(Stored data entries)
========================================================================

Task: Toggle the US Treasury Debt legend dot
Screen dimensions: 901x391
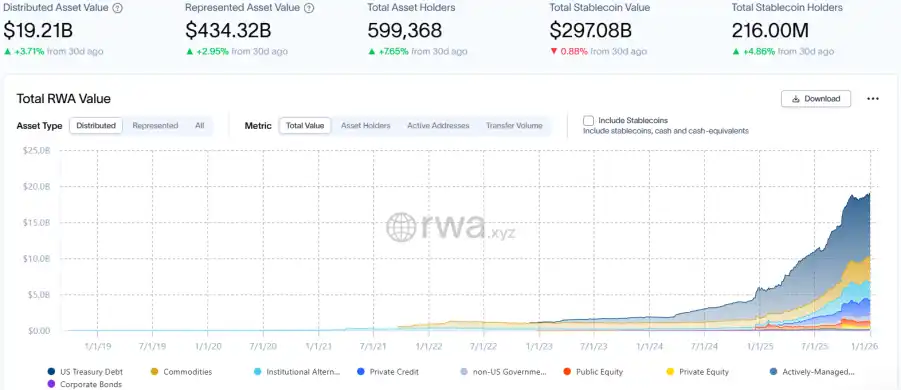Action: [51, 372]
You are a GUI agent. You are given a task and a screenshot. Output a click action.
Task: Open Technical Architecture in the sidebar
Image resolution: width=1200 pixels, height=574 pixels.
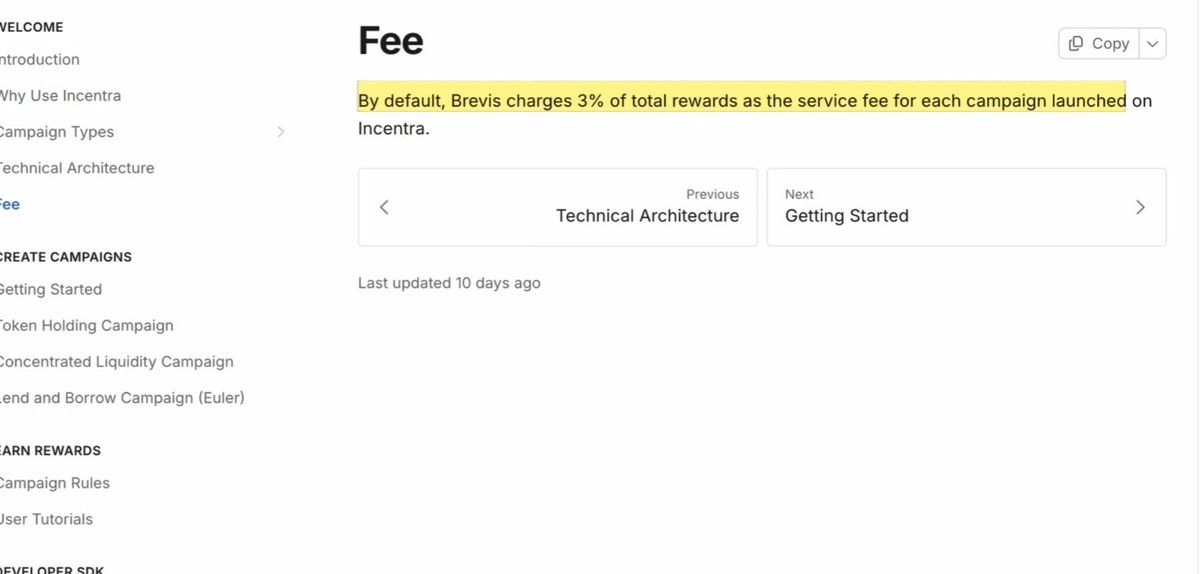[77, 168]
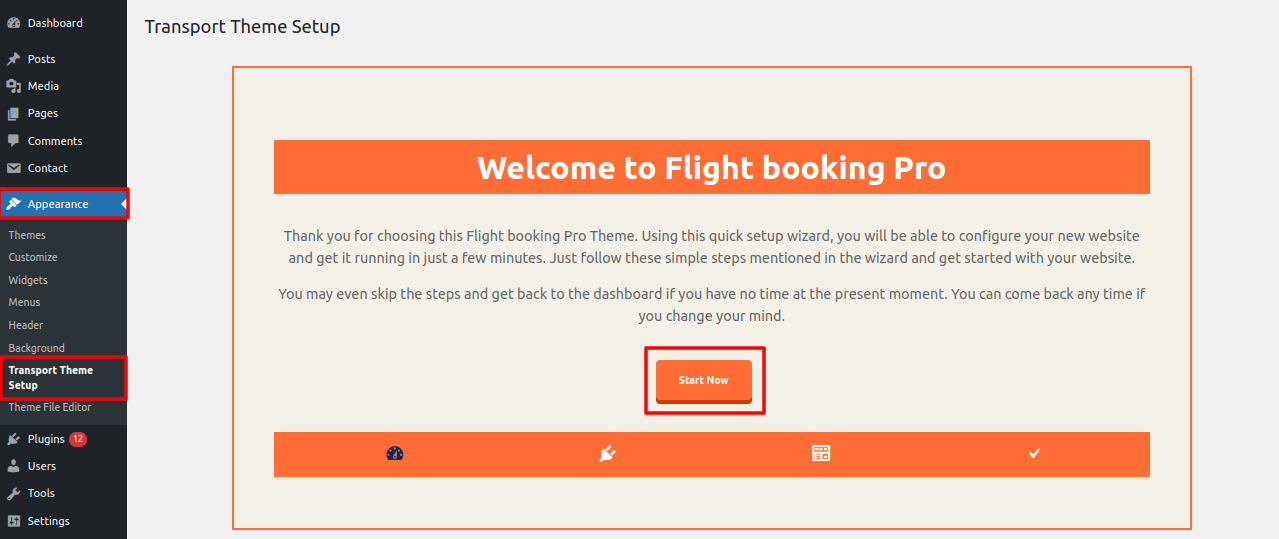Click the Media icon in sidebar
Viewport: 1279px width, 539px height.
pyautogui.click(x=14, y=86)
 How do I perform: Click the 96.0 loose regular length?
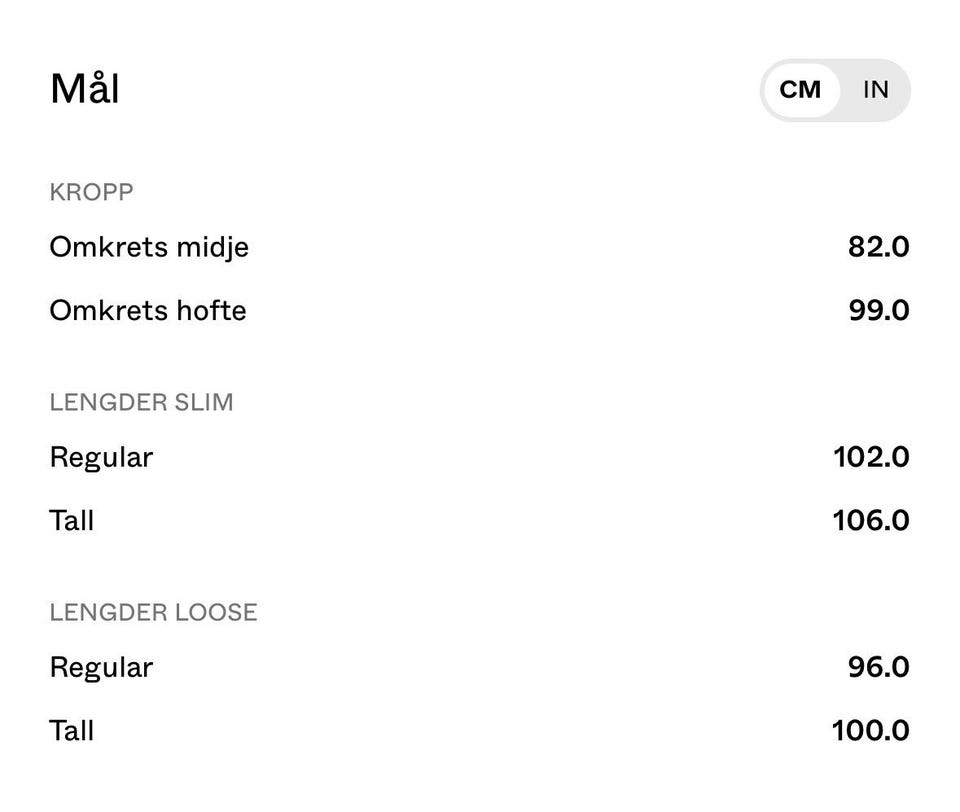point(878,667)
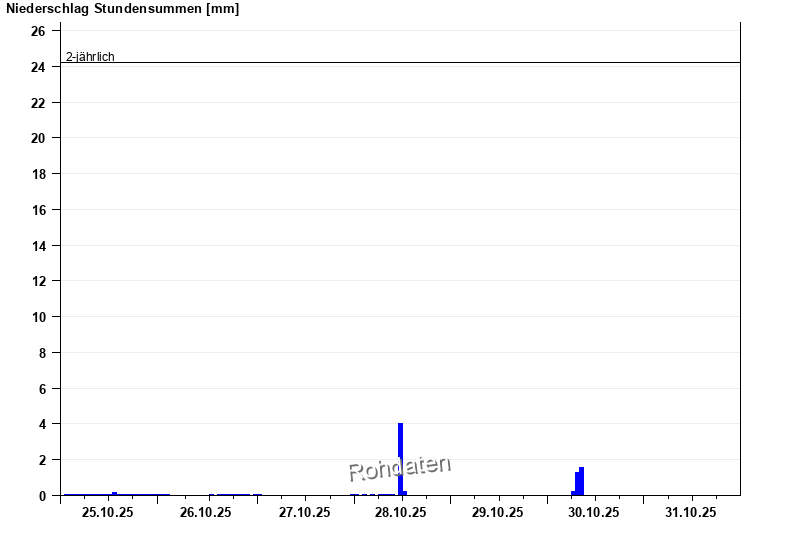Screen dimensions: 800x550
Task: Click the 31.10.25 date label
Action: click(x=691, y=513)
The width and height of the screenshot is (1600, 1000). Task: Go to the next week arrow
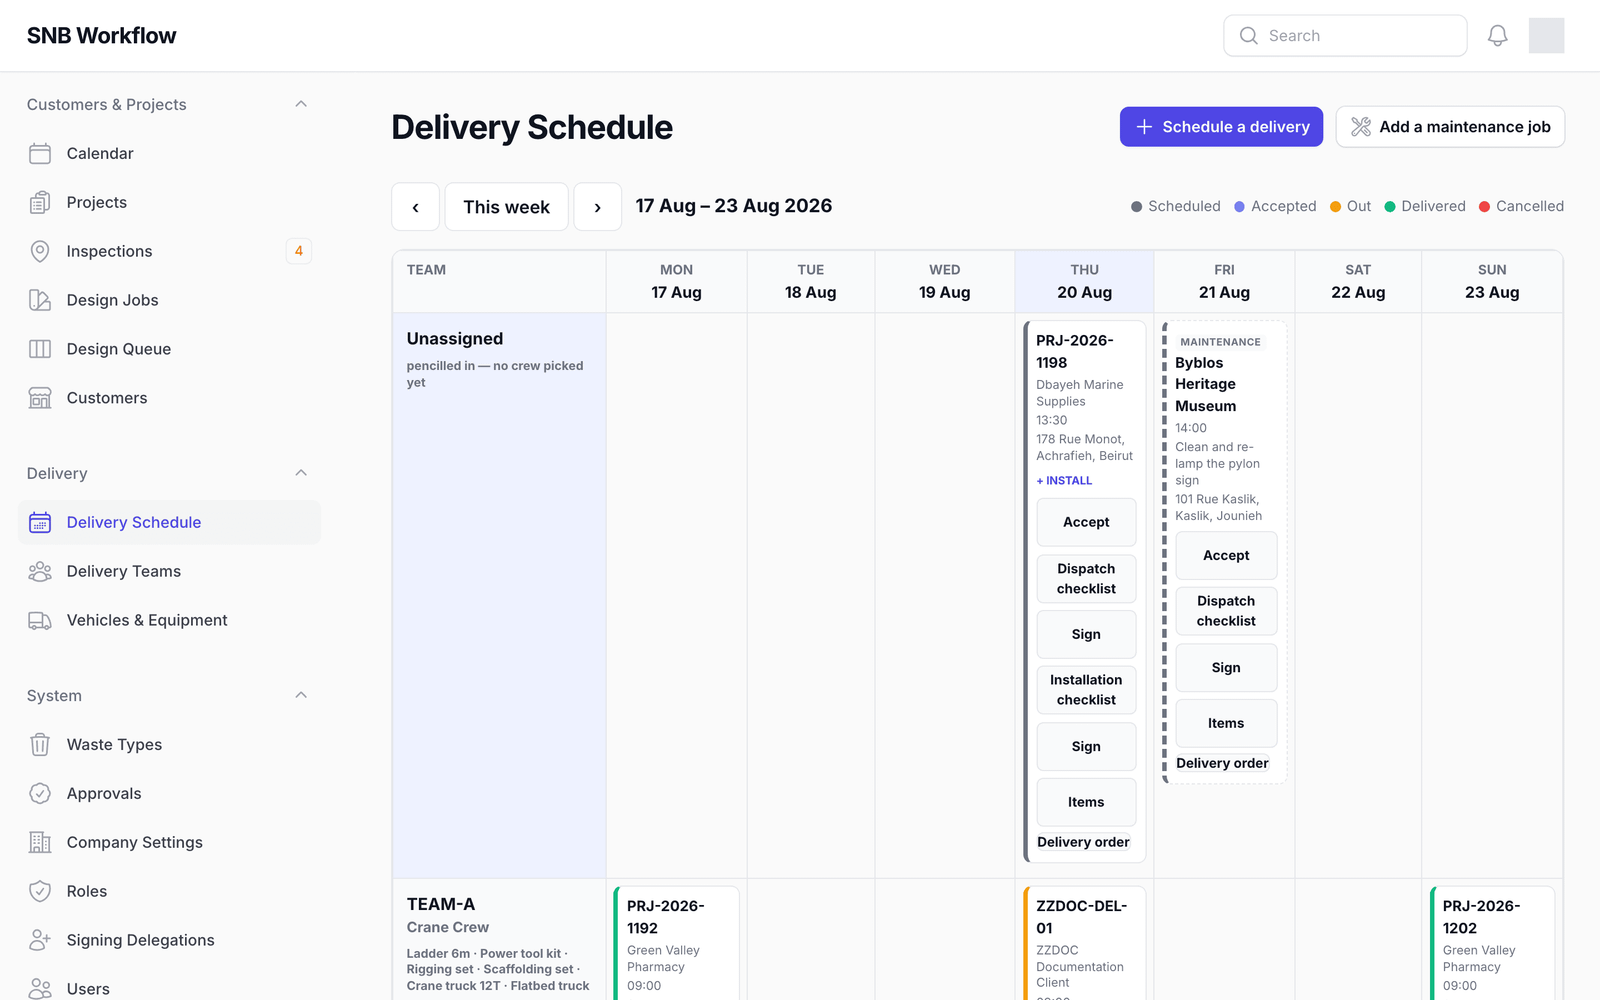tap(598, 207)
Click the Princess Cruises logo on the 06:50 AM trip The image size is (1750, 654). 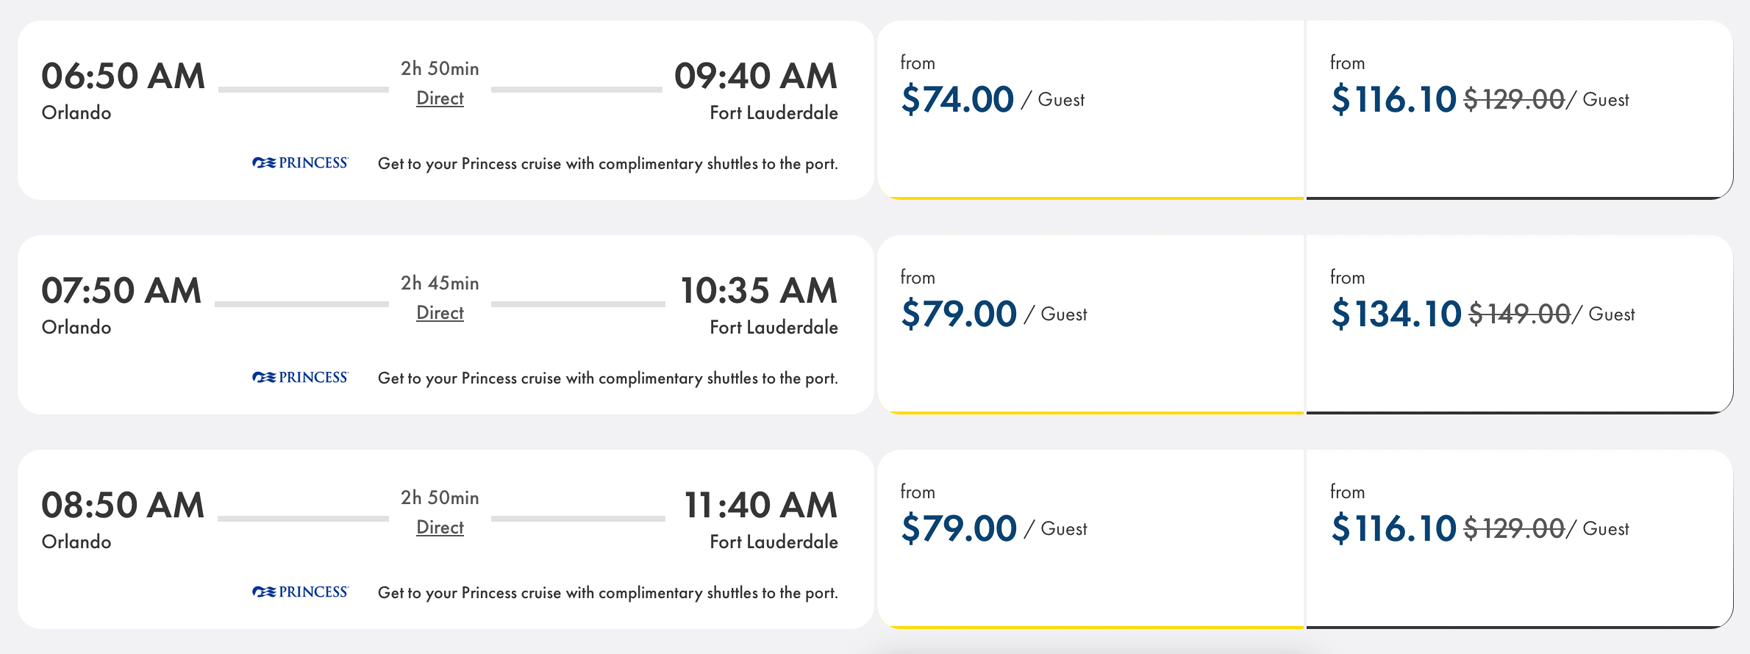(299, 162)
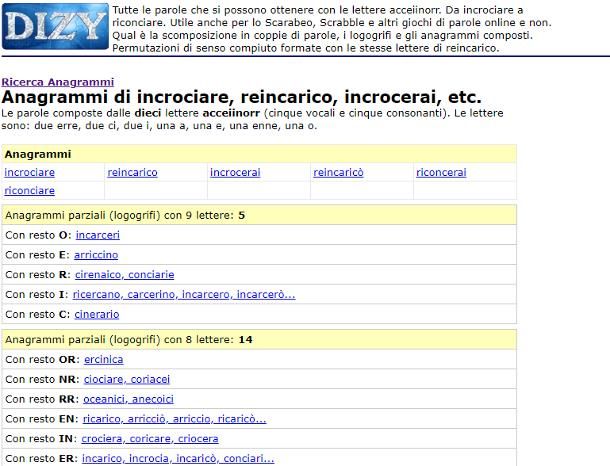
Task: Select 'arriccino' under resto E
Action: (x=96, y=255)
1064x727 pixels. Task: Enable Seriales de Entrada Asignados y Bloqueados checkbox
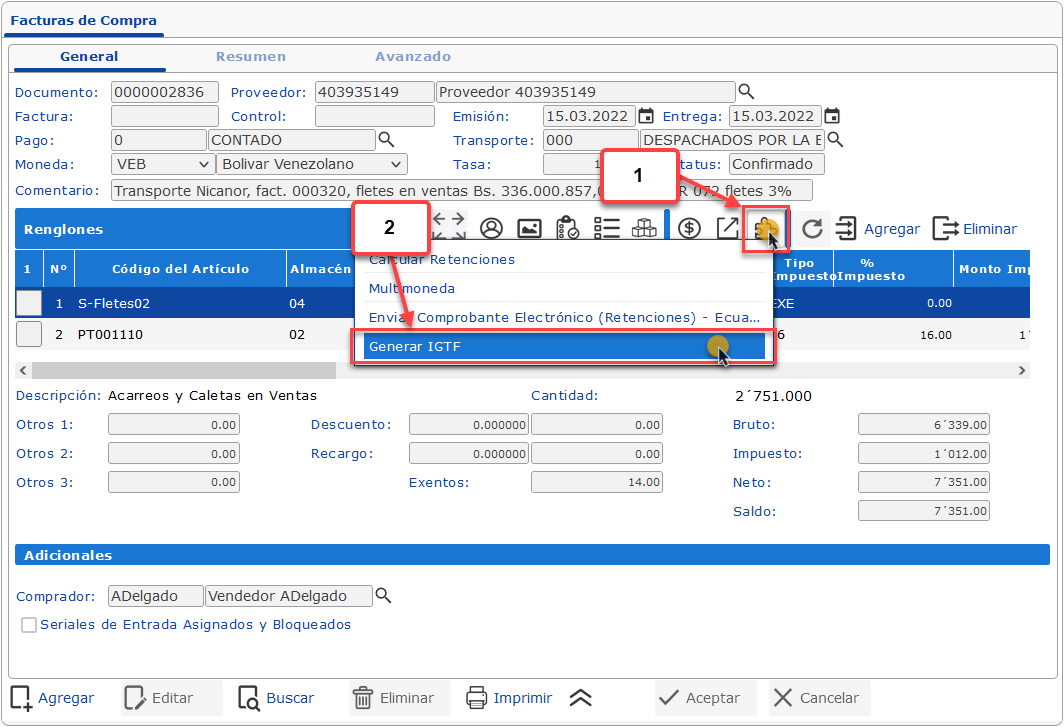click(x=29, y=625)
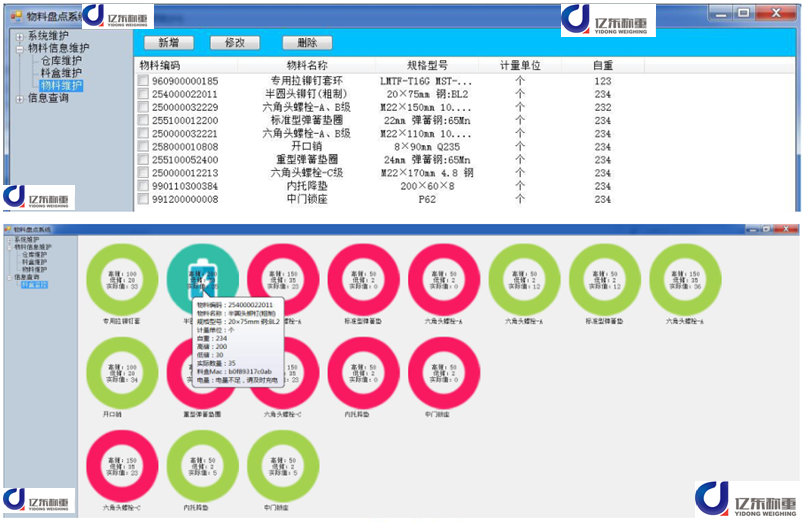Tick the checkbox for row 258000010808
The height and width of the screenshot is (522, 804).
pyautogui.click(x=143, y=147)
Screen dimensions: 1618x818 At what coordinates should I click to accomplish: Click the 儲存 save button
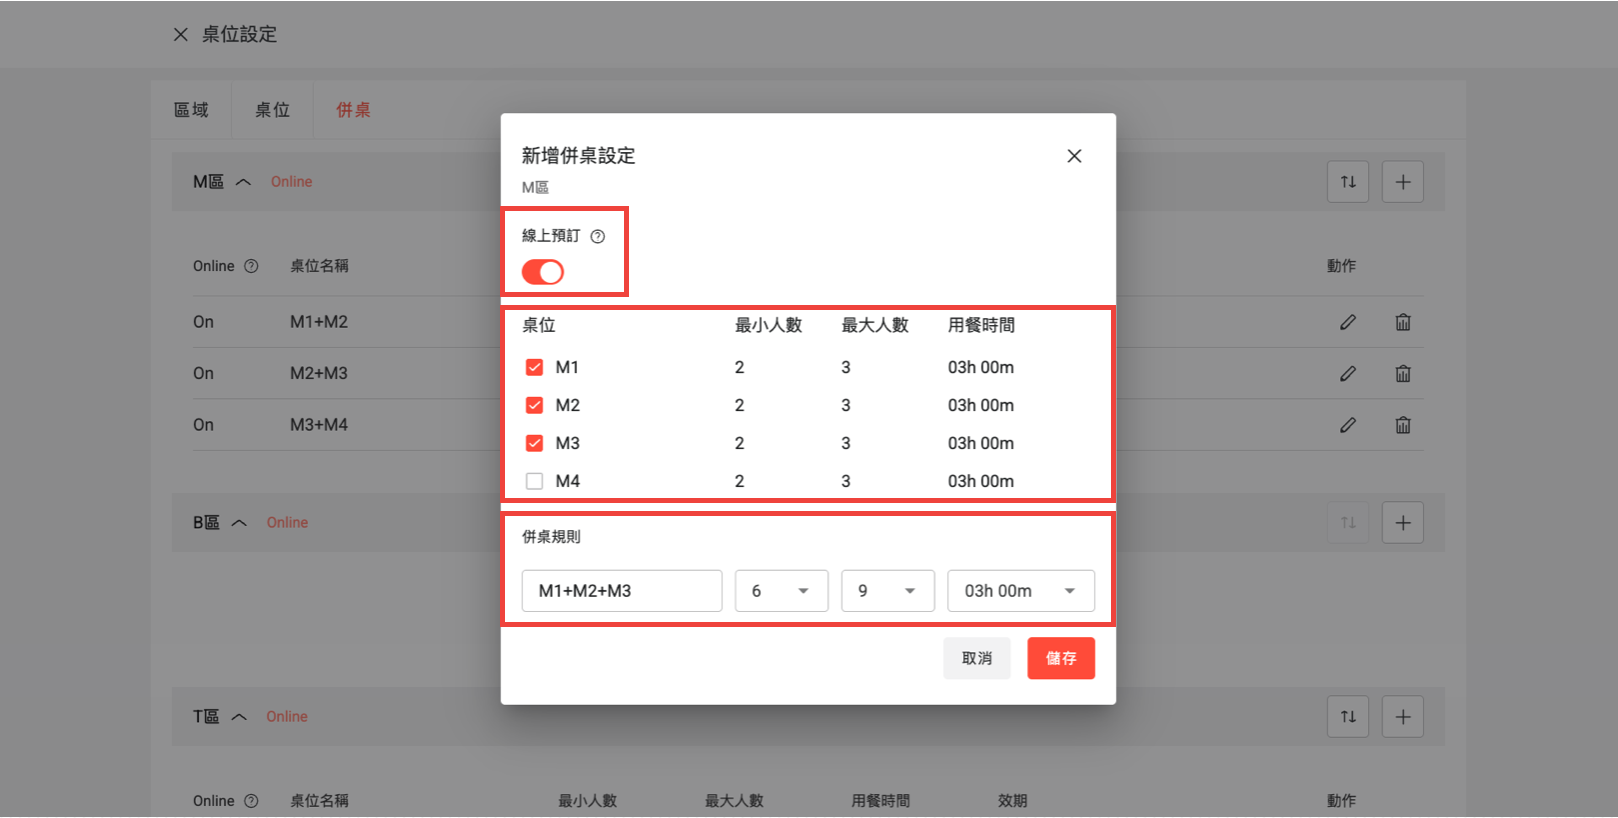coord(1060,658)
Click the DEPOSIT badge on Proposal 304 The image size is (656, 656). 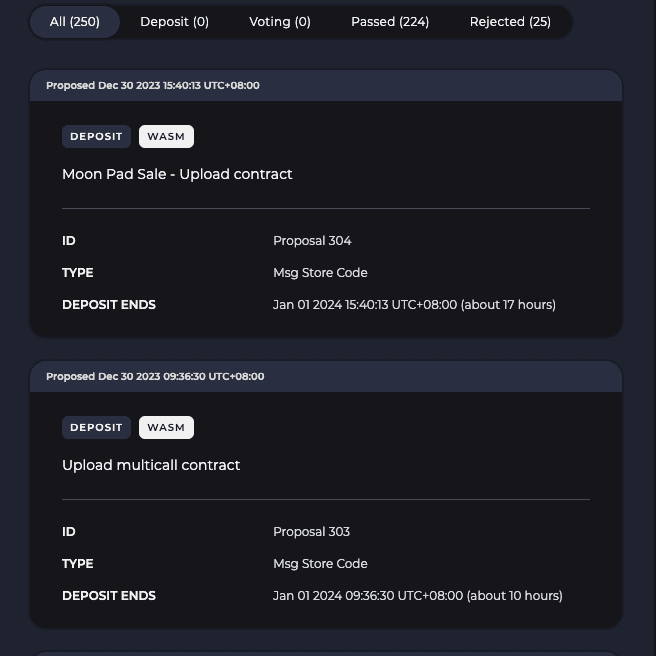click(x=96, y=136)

========================================================================

WORK REQUEST
Reproduce only the lines of the records from the start up to and including the line that holds "Task: Open Technical"; do not carry over any picture.

RESPONSE TO THIS EXERCISE
Task: Toggle the US Treasury Debt legend dot
Screen dimensions: 901x391
Action: [51, 372]
You are a GUI agent. You are given a task and a screenshot. Output a click action.
Task: Open Technical Architecture in the sidebar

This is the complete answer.